2.) 10 Euro Praxisgebühr

Als ich heute beim Zahnarzt war musste ich sie wieder entrichten. Meinen Eintrittspreis um überhaupt behandelt werden zu können. Eingeführt wurde die Praxisgebühr im Januar 2004 mit der groß angekündigten Gesundheitsreform von Ulla Schmidt. Leider ist daraus nur noch mehr eine Zwei-Klassen-Medizin geworden, die sich nun nicht mehr im Wartezimmer zeigt sondern schon bei der Anmeldung. Rot-Grün hat nicht nur die paritätische Gesundheitsversorgung aufgebrochen und verstümmelt sondern mit der Praxisgebühr ein Symbol für eine medizinische Versorgung der Armen geschaffen!

3.) 19% Mehrwertsteuer

Vor der Bundestagswahl 2005 plakatierten die Sozialdemokraten den Spruch “Merkelsteuer das wird teuer” und gingen damit die CDU verbal an, die nämlich eine Erhöhung des Mehrwertsteuersatzes von 16% auf 18% plante. Der damalige Bundeskanzler Gerhard Schröder mahnte die Wähler_Innen, dass eine Schwarz-Gelbe Bundesregierung den Mehrwertsteuersatz anheben werde, was “Gift für die Konjunktur” ist. Der damalige Bundeswirtschaftsminister Clement nannte die geplante Erhöhung um 2% sogar ein "Rezessionsprogramm”. Am Ende machten Schröder, Müntefering, Merkel und Pofalla eine Erhöhung des Mehrwertsteuersatzes um 3% aus und belasteten damit vor allem Rentner und Studierende. Ein Wahlbetrug, der in Deutschland bisher ohne Beispiel ist. (naja in Brandenburg vielleicht!)
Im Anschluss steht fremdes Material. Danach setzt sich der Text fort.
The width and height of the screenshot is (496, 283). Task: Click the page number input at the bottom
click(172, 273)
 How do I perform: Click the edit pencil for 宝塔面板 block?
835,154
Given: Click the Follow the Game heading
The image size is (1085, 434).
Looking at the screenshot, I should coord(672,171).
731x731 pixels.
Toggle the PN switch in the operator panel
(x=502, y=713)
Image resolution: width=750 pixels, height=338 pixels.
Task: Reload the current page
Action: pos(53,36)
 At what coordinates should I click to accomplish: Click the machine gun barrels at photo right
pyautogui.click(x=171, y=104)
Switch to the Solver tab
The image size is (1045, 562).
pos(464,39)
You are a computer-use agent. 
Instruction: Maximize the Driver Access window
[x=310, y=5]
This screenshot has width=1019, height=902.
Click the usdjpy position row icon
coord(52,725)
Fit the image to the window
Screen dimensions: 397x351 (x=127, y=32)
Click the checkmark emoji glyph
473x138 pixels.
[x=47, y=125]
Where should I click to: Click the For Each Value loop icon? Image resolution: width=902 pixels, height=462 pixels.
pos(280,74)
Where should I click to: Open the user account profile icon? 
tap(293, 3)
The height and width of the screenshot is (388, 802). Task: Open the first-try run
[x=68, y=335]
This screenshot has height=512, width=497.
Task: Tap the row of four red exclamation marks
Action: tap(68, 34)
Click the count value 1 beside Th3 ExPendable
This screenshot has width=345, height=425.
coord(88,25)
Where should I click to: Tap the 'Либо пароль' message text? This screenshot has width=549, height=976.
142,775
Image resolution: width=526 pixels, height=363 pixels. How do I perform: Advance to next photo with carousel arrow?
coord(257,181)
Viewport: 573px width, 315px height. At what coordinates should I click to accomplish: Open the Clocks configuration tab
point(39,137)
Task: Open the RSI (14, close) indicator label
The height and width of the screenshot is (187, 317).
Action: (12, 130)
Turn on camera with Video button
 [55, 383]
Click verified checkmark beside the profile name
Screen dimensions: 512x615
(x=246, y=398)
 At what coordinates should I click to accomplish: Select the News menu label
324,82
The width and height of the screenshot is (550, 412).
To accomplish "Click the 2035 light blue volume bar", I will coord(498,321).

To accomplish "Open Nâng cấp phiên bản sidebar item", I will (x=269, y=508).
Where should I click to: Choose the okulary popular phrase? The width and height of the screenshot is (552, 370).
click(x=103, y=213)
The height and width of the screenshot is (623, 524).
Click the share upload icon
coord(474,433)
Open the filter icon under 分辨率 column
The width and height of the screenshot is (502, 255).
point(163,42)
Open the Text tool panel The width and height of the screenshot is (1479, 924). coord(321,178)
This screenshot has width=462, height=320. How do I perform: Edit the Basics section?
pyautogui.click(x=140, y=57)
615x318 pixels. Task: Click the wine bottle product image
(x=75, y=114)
4.) Kriege, Kriege, Kriege

“Friedensmacht” stand auf einem der Plakate der SPD bei den Europawahlen 2004. Für Frieden gesorgt haben sie in ihren 11 Jahren  Regierungszeit nicht. Gleich am Anfang ging es los, wo der erste grüne Außenminister Joschka Fischer zusammen mit dem Kanzler Gerhard Schröder, Fliegerbomben nach Jugoslawien schickten. Noch heute sind 5200 Bundeswehrsoldaten in den Gebieten der ehemaligen Bundesrepublik Jugoslawien stationiert. In Afghanistan, dass von den Alliierten unter Führung der USA angegriffen wurde, sind derzeit 4500 Soldaten stationiert, die das Land nicht befrieden können. Die Rot-Grüne Bundesregierung, die aus Parteien bestand, die sich aus den Erfahrungen des 2.Weltkriegs “Nie wieder Krieg” geschworen hatte, warf alle Überzeugungen, dass Krieg niemals Frieden schaffen kann, über Bord und stürzte sich in militärische Auseinandersetzungen.

5.) Die größte Unternehmenssteuerreform

Der “Genosse der Bosse” Gerhard Schröder hat nach seiner Wahl nicht nur Cognac getrunken und Cohiba geraucht sondern auch den Unternehmen eine mutige Steuerreform gebastelt. Zusammen mit den Freunden der ehemals “antikapitalistischen” Grünen hat die SPD im Jahr 2001 die Unternehmen so sehr entlastet, dass man im Jahr 2004 die normalen Bürger_Innen belasten musste. So wurde in der “größten Steuersenkung der Geschichte” der Spitzensteuersatz für Kapitalgesellschaften auf 25% gesenkt. Personengesellschaften können sich wie Kapitalgesellschaften besteuern lassen und der Einkommenssteuerspitzensatz wurde von 47% auf 45% gesenkt.

Eine tolle Bilanz für eine selbsternannte Arbeiterpartei!